The city of Kolberg’s childhood

This is the place where the future folklorist and ethnographer, Oskar Kolberg, was born. The Kolberg family lived here just for a few years, yet those were very important years for the history of the family.

The Kolbergs came here from Warsaw in 1810. Julius Kolberg, the engineer, was employed in the local ironworks, a property of Ignacy Dembiński leased by Samuel Fraenkel, an entrepreneur from Warsaw. Many years later Fraenkel who just as the Kolbergs, was a member of the Lutheran church in Warsaw, helped Oskar to get a job.

In 1810 in Przysucha, the only daughter of the Kolbergs, Julia, was born. She died when she was 7 years old. In February 1814, Henryk Oskar was born; later in June 1815, in nearby Machory, the mother of Oskar’s mother gave birth to Antoni, who later became a painter. During their stay in Przysucha, the children were taken care of by a peasant woman, Zuśka Wawrzek from the region of Sandomierz. Later she moved with the family to Warsaw and started to work for the Chopin family.

In Przysucha, the Oskar’s grandmother, Henrietta, died too. She was buried with her granddaughter, Julia, on the local cemetery. The grave is still there. However, the Kolberg’s house is not there anymore. The family’s souvenirs are exhibited in the Oskar Kolberg Museum which is located in the former manor house of the Dembiński family.

After years…

Kolberg visited Przysucha during his field research. It is known that in 1844 he stayed with the Żurkowski family. They were probably very good friends with the Kolbergs, or even part of their family, since a young member of the Żurkowski family, Julian, addressed Kolberg as ‘uncle’ in his letters, which contained some folkloristic materials.

In the first volume of ‘The Radom Region’, published in 1887, Kolberg wrote about the city of his childhood:

“Przysucha, a city that used to belong to the Morsztyn family, later was owned by the Dembiński family. Urszula Dembińska, from the Morsztyn family, the wife of Wolbrom’s starost, erected in 1780 an ashlar church in the place of former wooden church.

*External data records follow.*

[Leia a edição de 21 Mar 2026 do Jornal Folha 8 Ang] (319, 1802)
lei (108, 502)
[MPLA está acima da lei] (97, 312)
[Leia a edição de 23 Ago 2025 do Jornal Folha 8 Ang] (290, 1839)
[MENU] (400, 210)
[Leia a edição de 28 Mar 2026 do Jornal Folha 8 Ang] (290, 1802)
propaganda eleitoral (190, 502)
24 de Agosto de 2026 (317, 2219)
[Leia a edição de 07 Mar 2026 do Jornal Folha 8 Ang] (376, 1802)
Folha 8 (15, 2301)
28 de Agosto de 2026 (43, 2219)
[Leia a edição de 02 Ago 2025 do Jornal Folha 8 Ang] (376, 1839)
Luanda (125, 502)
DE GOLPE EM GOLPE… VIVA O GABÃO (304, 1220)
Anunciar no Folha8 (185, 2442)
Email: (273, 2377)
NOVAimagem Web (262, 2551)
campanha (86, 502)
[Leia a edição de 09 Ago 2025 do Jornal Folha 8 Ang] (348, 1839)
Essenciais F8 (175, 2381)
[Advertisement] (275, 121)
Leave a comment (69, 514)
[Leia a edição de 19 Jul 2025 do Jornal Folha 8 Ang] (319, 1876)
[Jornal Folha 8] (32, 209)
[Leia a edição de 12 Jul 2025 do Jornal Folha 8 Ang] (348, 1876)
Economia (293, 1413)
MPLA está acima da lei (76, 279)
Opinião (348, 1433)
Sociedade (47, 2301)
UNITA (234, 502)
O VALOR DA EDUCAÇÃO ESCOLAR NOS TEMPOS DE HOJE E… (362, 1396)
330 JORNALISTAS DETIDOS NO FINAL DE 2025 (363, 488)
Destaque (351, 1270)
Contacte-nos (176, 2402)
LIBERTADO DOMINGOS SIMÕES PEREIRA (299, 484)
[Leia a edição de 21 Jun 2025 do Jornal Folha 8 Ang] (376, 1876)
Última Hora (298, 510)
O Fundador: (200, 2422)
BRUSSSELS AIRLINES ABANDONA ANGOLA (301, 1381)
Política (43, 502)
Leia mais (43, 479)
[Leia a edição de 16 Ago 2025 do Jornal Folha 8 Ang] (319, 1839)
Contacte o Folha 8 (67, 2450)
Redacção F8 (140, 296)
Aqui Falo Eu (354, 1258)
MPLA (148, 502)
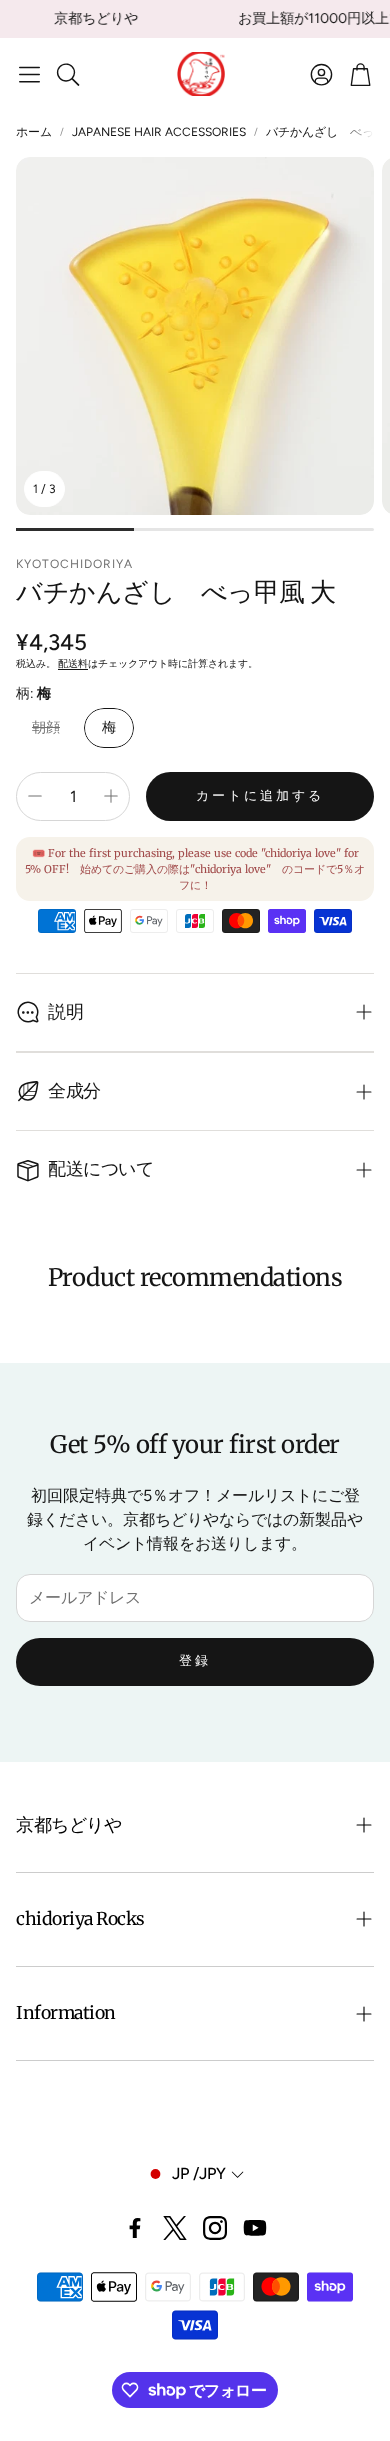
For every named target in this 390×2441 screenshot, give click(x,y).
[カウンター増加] (111, 796)
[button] (29, 74)
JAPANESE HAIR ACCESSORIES (159, 132)
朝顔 (46, 727)
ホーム (34, 132)
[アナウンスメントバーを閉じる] (370, 15)
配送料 (73, 663)
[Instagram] (215, 2228)
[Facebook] (135, 2228)
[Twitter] (175, 2228)
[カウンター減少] (35, 796)
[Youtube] (255, 2228)
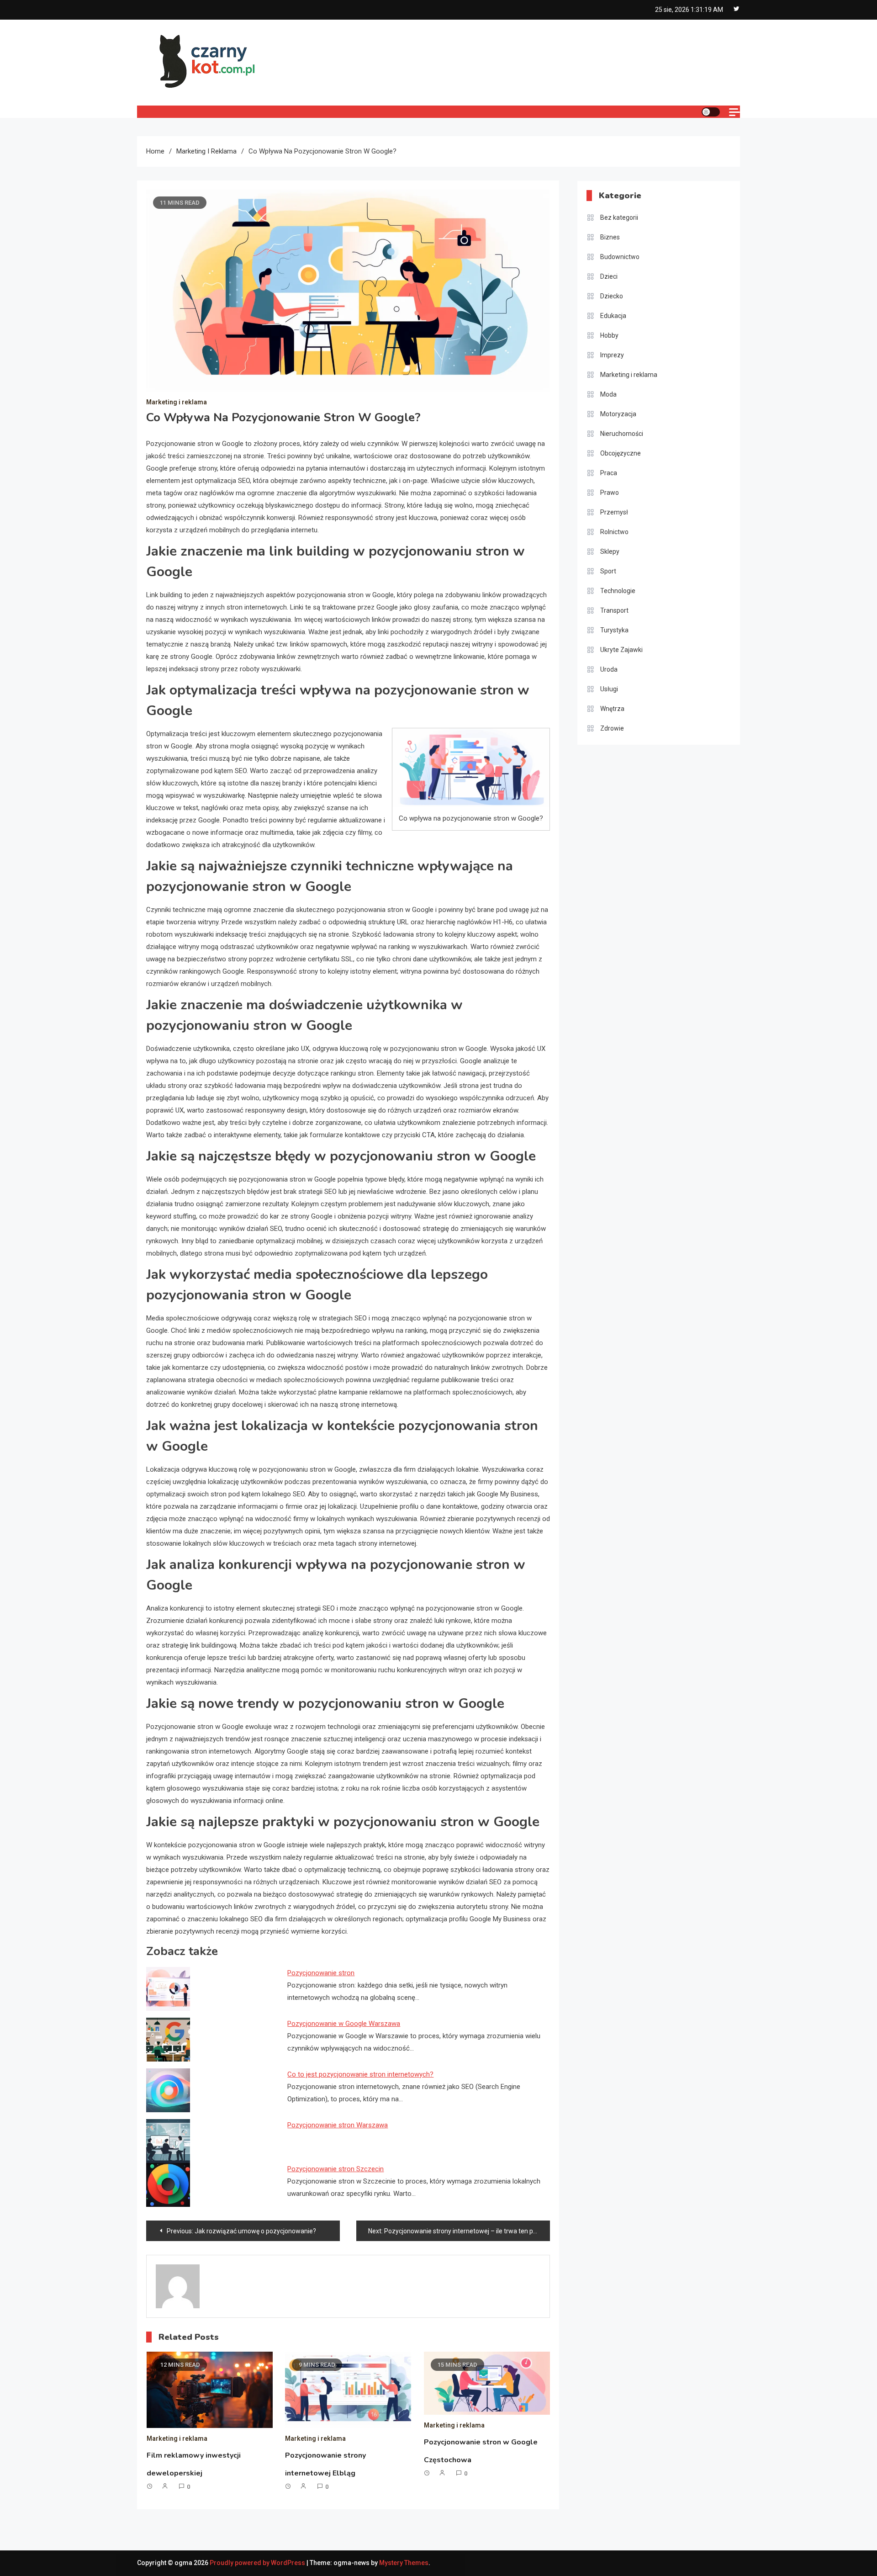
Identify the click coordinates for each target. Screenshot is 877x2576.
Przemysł (614, 512)
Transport (614, 610)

The town has three market squares: Polish, Jewish and German. Already at the beginning of the 18th century, the landlords brought here craftsmen from abroad. In the neighbourhood there is an ironwork, a rolling mill, a puddling plant and other industrial plant”.

In the footnote he added an interesting fact:

“On the nearby mountain there are two villages: Kozłowiec and Lipno. It is believed that in their neighbourhood (another version says it was near Grudek) the devil lives: the one who reveals himself as an apparition in a whirl”.

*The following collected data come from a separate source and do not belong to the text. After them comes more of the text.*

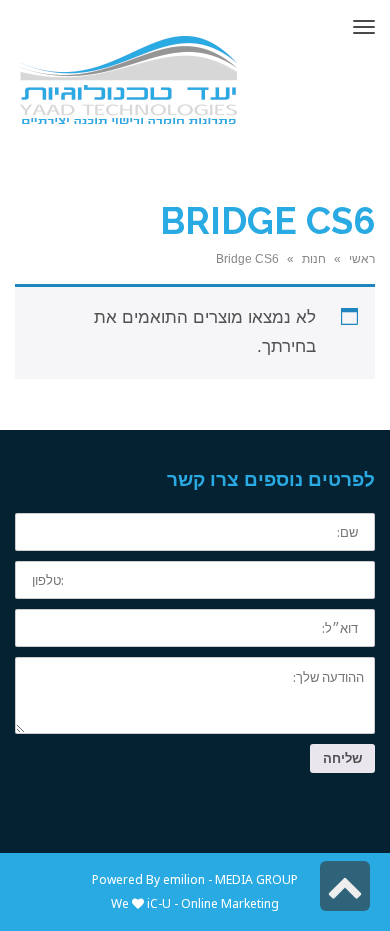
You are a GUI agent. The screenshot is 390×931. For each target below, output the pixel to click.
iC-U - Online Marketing (213, 903)
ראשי (362, 259)
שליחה (342, 758)
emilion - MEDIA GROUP (229, 879)
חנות (314, 259)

The monograph of this region contains also the description of a wedding with the note: “from Przysucha, Skrzynno (Rdzuchów, Skrzyńsko) 1845” which starts with the following words:

“When a young peasant wants to get married, he first sends an old woman to the house of the future wife. If, after a conversation with the potential in-laws, she assumes he will be accepted, a man goes to the house of his love with other men. They carry a bottle of vodka. After entering they tip their hats and ask for a cup to fill it with the alcohol”.

The material collected in the former district of Przysucha includes an account of the ‘dyngus’ tradition. Unlike in other parts of the country, this tradition was not connected with the water pouring on someone on Easter Monday but with house visiting:

“In the vicinity of Opoczno, there is a song about the ‘dyngus’ tradition, which is unknown in other regions. We know that it is old due to its mentioning of Turks and Tatars. Here, ‘dyngus’ doesn’t refer to the tradition of pouring water on others people, but, rather, to giving them presents. Young children go from house to house signing the song about the soldier who killed many Turks and Tatars in battle. They ask for something to eat in exchange. Later they organize the feast during which they eat the collected food and drinks and enjoy themselves playing games. The melody of the song is forgotten, so today it sounds, rather, like a declamation than singing”.

Some of the collected songs from the Radom region, including love songs are from Przysucha.